Exercise details:
Quote the lines from the line containing "Image resolution: width=924" to the line containing "coord(83,1148)", both included, reproducing each character as it appears.

Material supplied:
========
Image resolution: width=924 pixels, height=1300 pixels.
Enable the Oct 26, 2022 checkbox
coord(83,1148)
========
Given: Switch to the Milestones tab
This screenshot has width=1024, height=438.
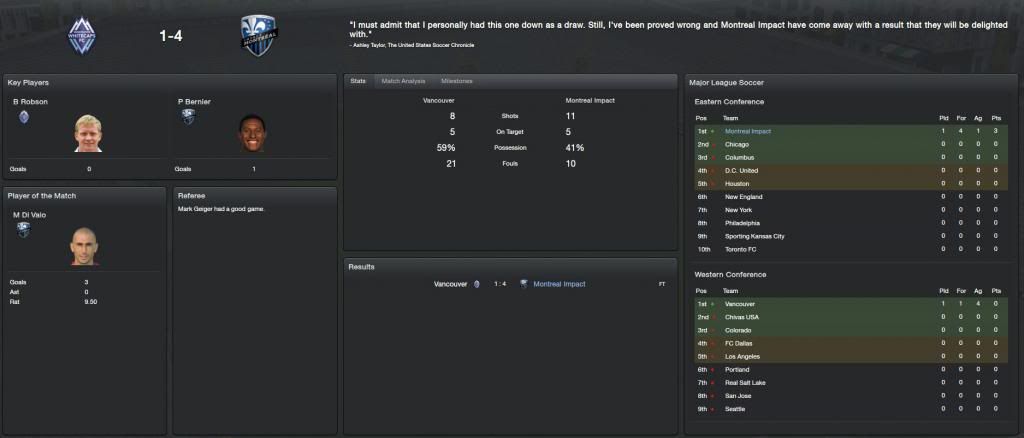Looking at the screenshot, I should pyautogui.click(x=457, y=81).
========
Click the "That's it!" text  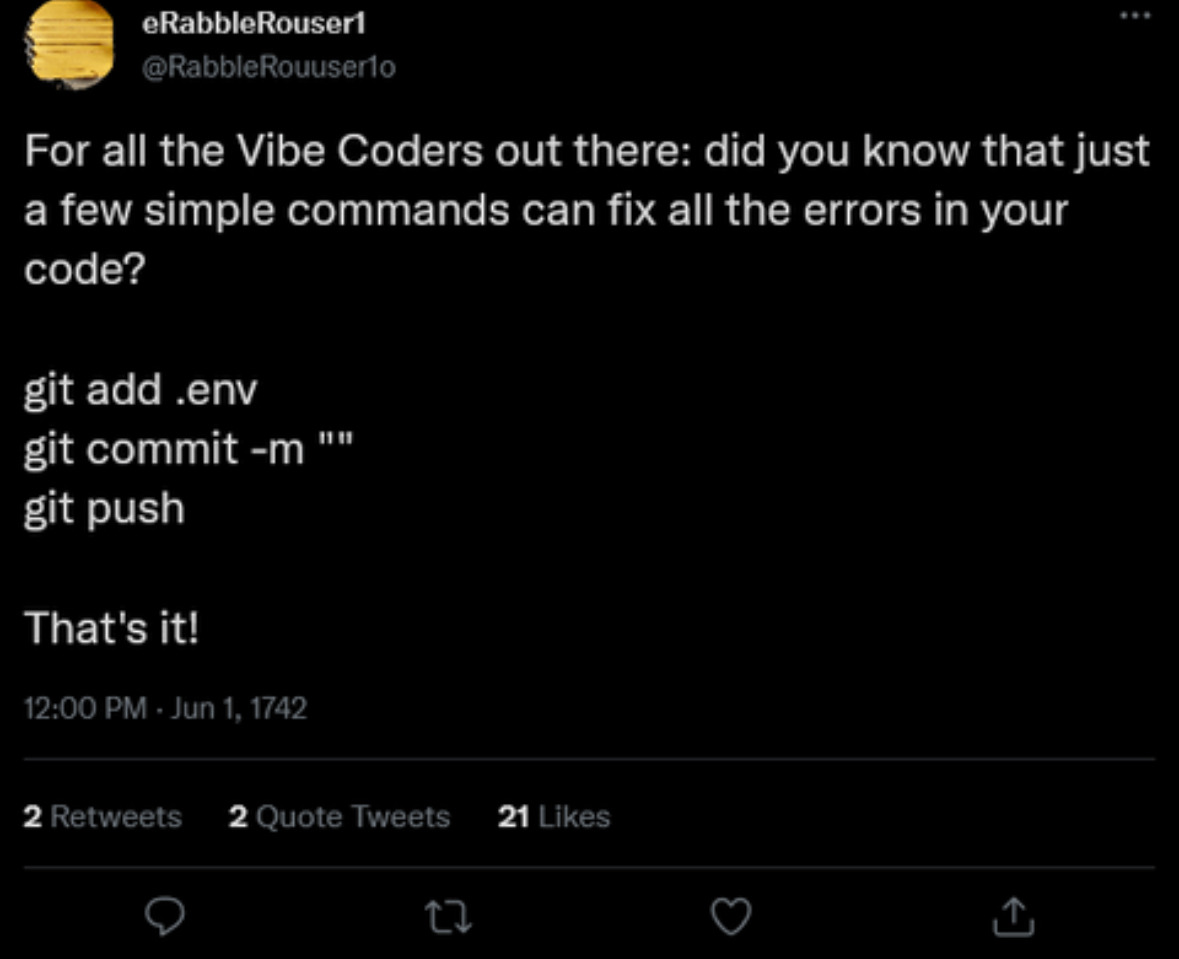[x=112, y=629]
========
Task response:
Image resolution: width=924 pixels, height=1300 pixels.
Enable the Oct 26, 2022 checkbox
coord(83,1148)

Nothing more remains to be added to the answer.